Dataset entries
#####

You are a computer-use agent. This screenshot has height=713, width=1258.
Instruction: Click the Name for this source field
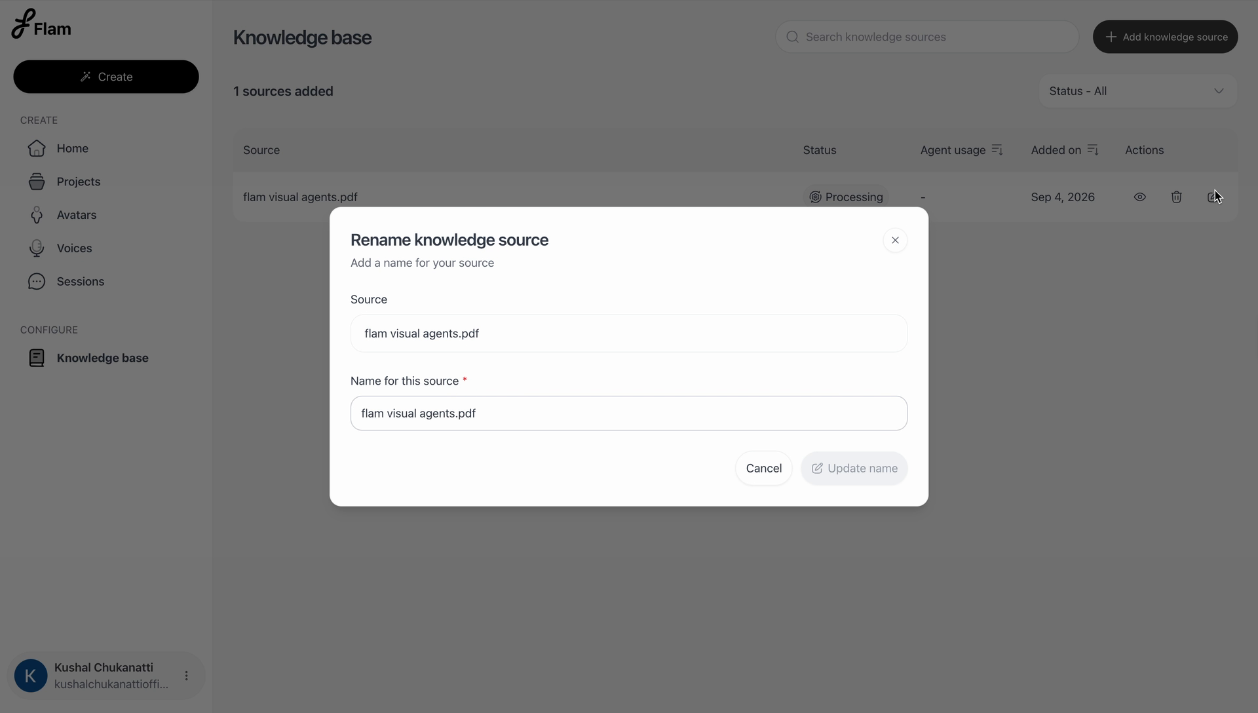(628, 414)
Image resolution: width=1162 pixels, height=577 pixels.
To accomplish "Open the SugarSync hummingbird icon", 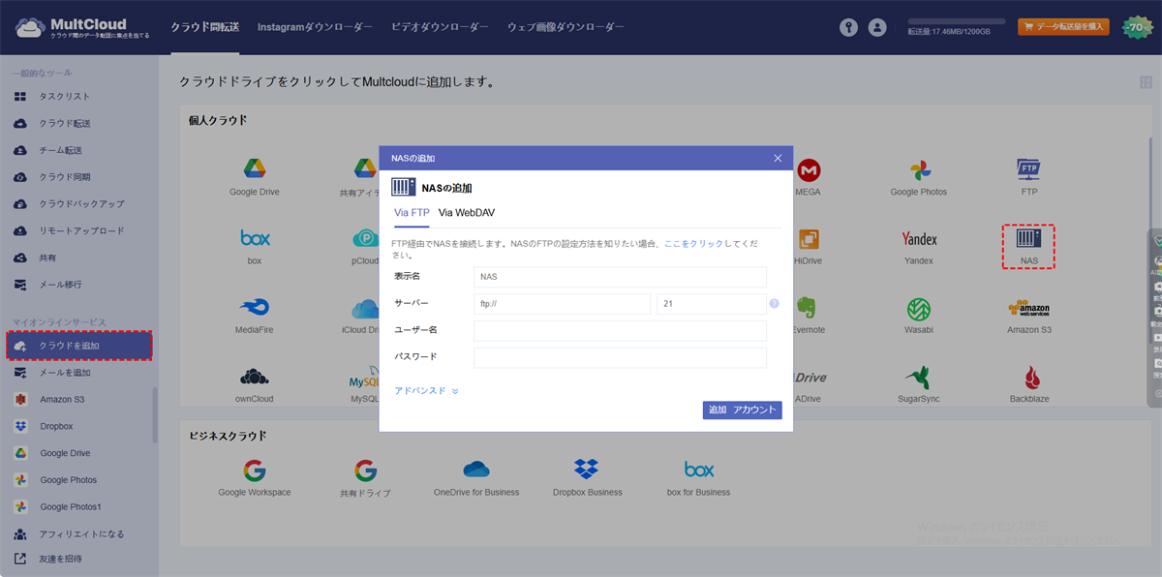I will (x=918, y=377).
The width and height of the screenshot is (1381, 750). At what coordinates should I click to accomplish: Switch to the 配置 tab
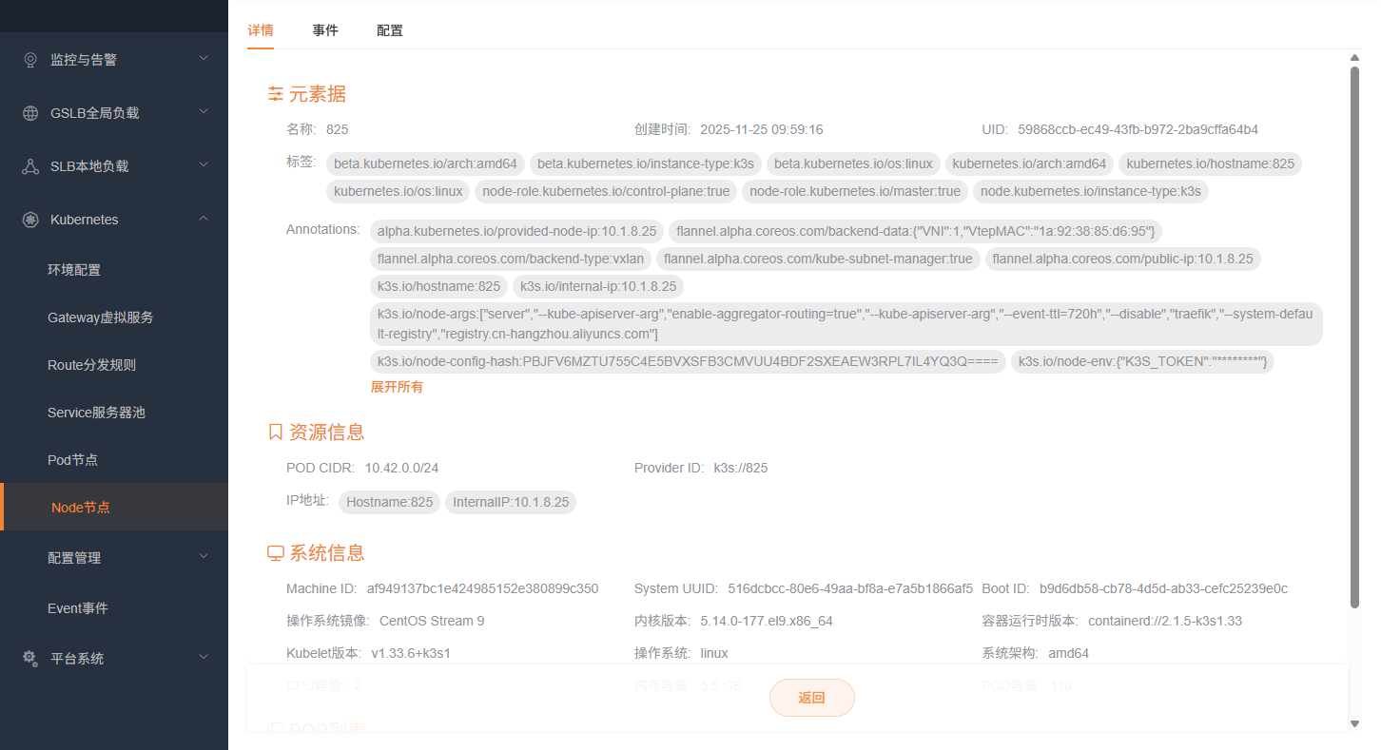[x=390, y=30]
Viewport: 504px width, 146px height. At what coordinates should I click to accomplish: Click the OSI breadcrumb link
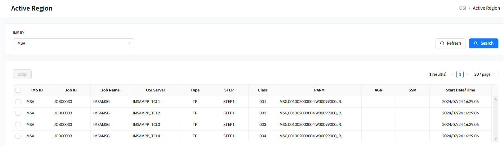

#####

• Your goal: Only the lines from the one with "The width and" through the final line of the entries belong in the answer, set down exactly, with both ends included and no pictures.

• Task solution:
The width and height of the screenshot is (1381, 750). At what coordinates should I click to accomplish: Switch to the 配置 tab
[x=390, y=30]
Viewport: 504px width, 146px height. At what coordinates should I click to accomplish: Click the OSI breadcrumb link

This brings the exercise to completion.